Souhami was brought up in London and studied philosophy at Hull University. She worked in the publications department of the BBC before turning to biography. While working at the BBC she published short stories, wrote plays which were performed at Edinburgh Festival, The Kings Head in Islington and broadcast as radio and television plays by the BBC. She devised an exhibition: A Woman's Place: The Changing Picture of Women in Britain for the British Council which in 1984 toured 30 countries. Her book based on this exhibition was published by Penguin Books. She also reviewed books and plays for newspapers. In 1986 she was approached by Pandora Press and received a commission to write a biography of Hannah Gluckstein.
Her life of Gluck was her only book in which she used a birth-to-death approach until her life of Edith Cavell (2010). "We don't live our lives or read in a linear fashion. Also, the internet has so much information that it rather absolves the biographer from being a storehouse of knowledge."
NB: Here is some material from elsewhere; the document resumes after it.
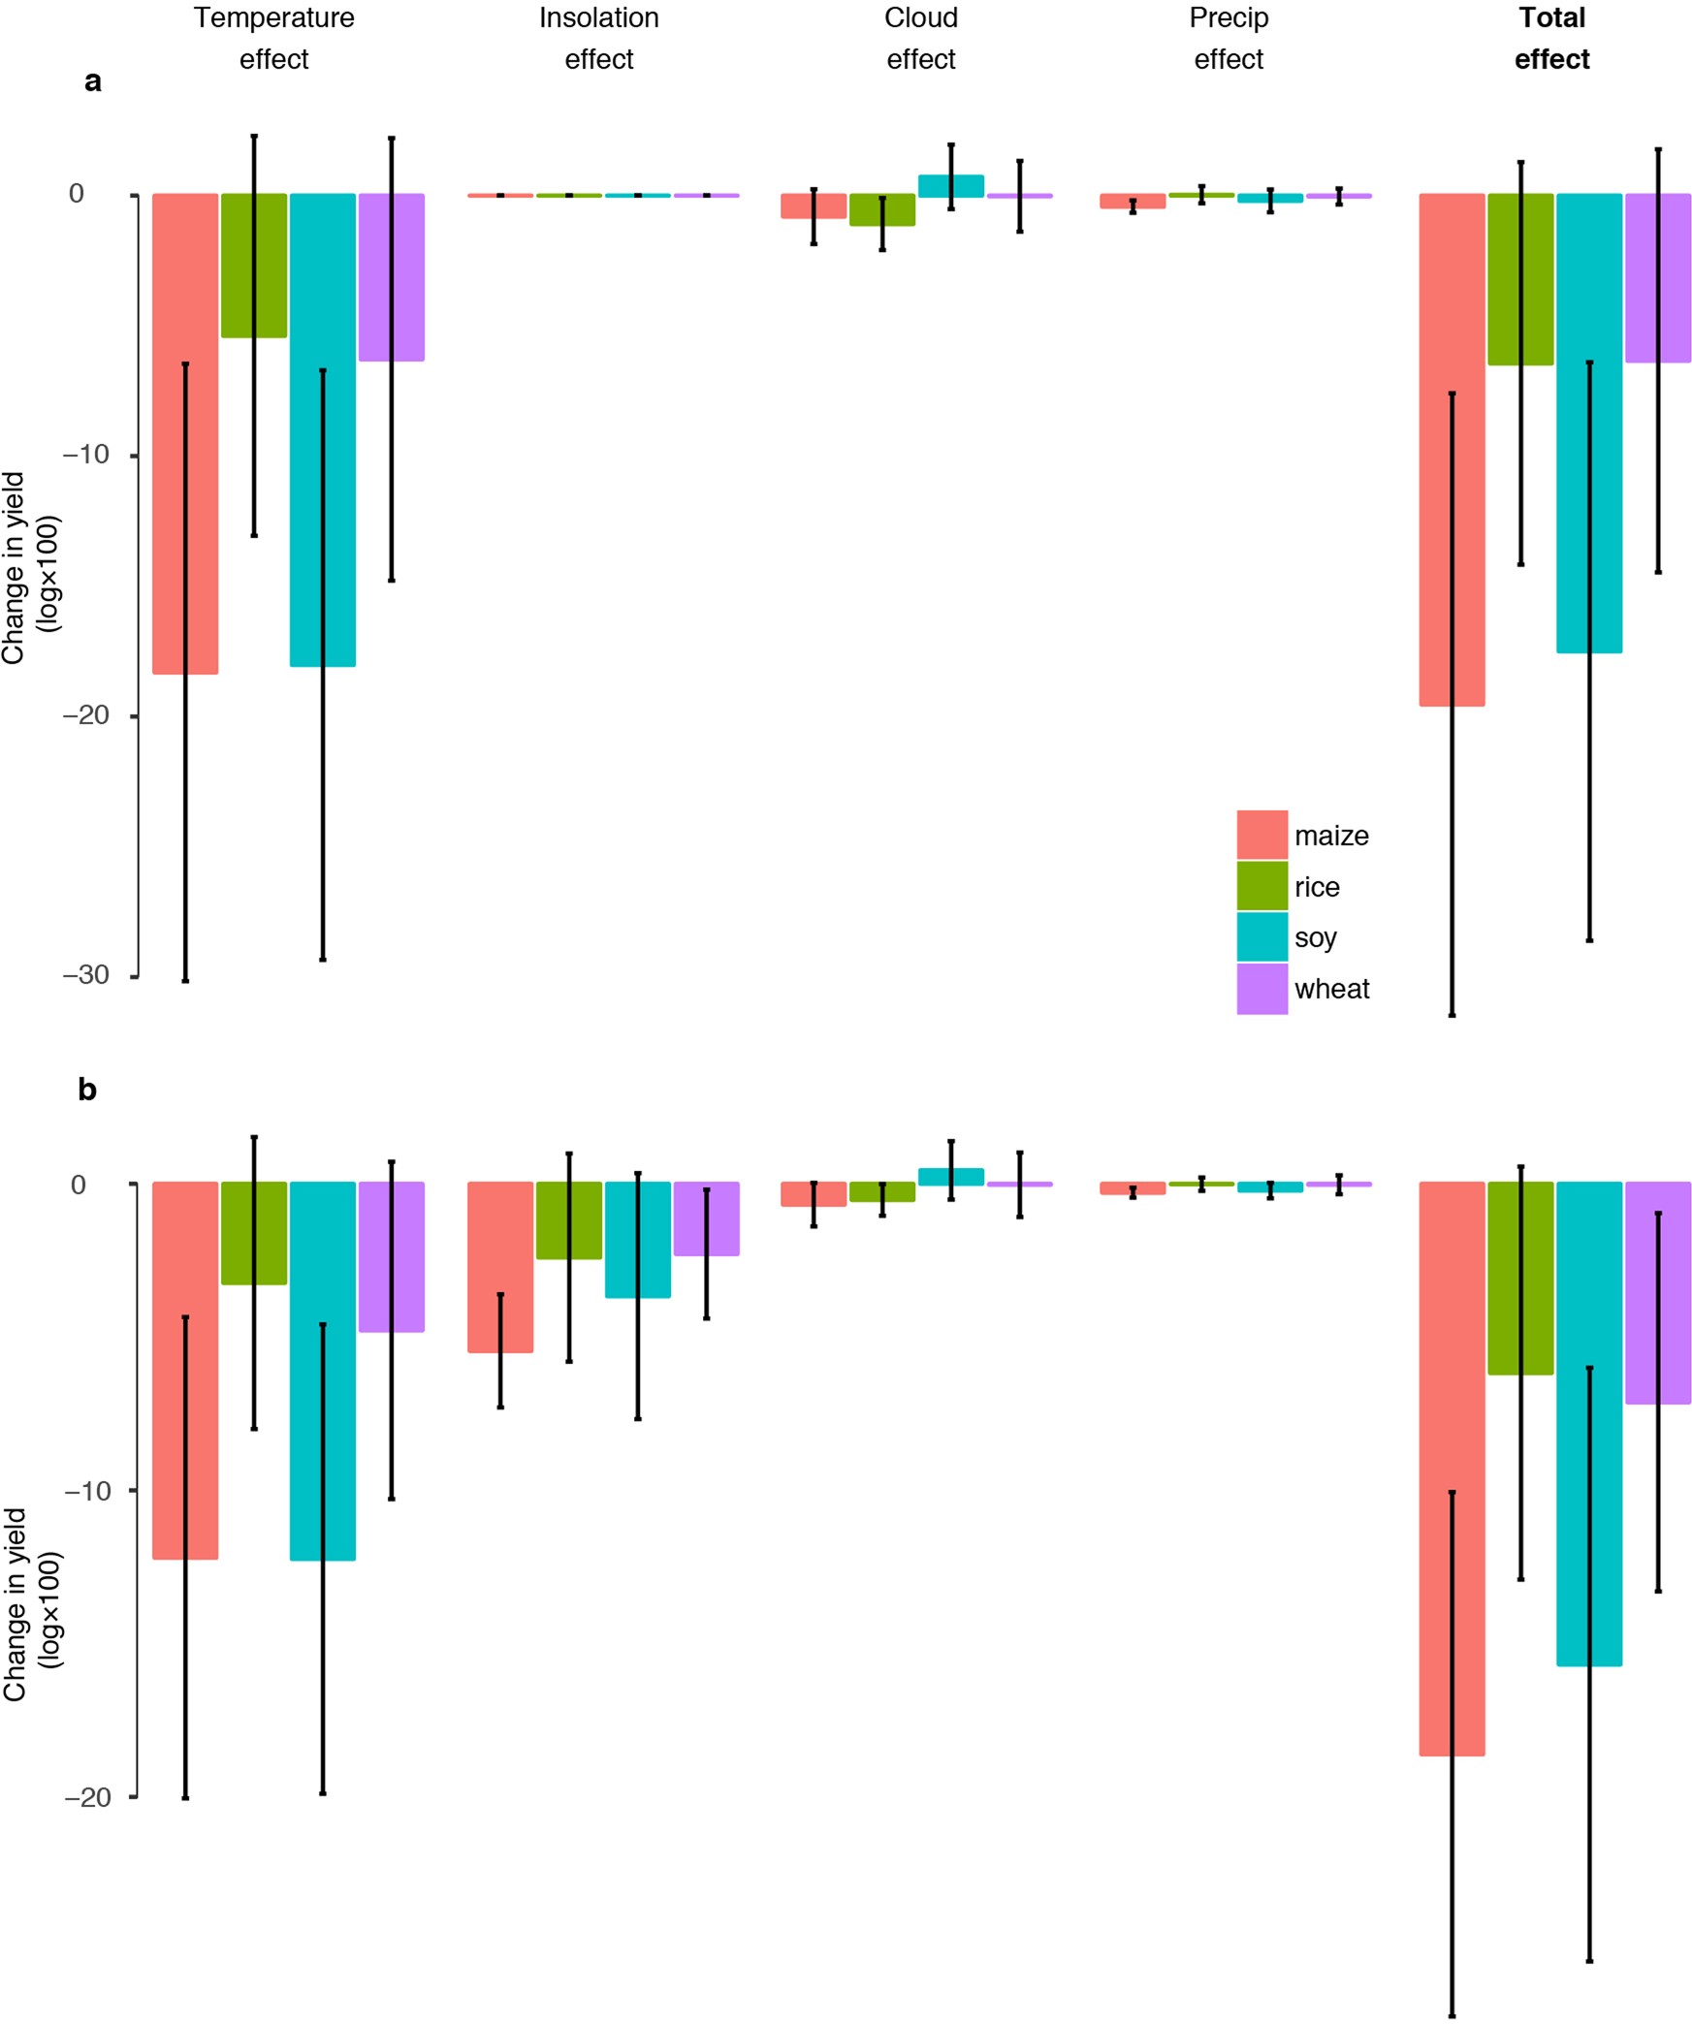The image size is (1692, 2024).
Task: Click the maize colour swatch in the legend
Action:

Souhami became a full-time writer publishing biographies which mostly explore the most influential and intriguing of 20th century lesbian (and gay lives). She followed Gluck (1988), with Gertrude and Alice (1991) an account of the relationship between Gertrude Stein and Alice B. Toklas which lasted from their first meeting to Stein’s death in 1946, Greta and Cecil (1994) examining the romantic relationship between Greta Garbo and Cecil Beaton, and Mrs Keppel and her daughter (1996) a dual biography of Alice Keppel, a long-time mistress of King Edward VII, and her daughter, Violet Trefusis. The Trials of Radclyffe Hall (1998), the biography of Marguerite Radclyffe Hall won the Lambda Literary Award for Biography in 2000 and was shortlisted for the James Tait Black Memorial Prize.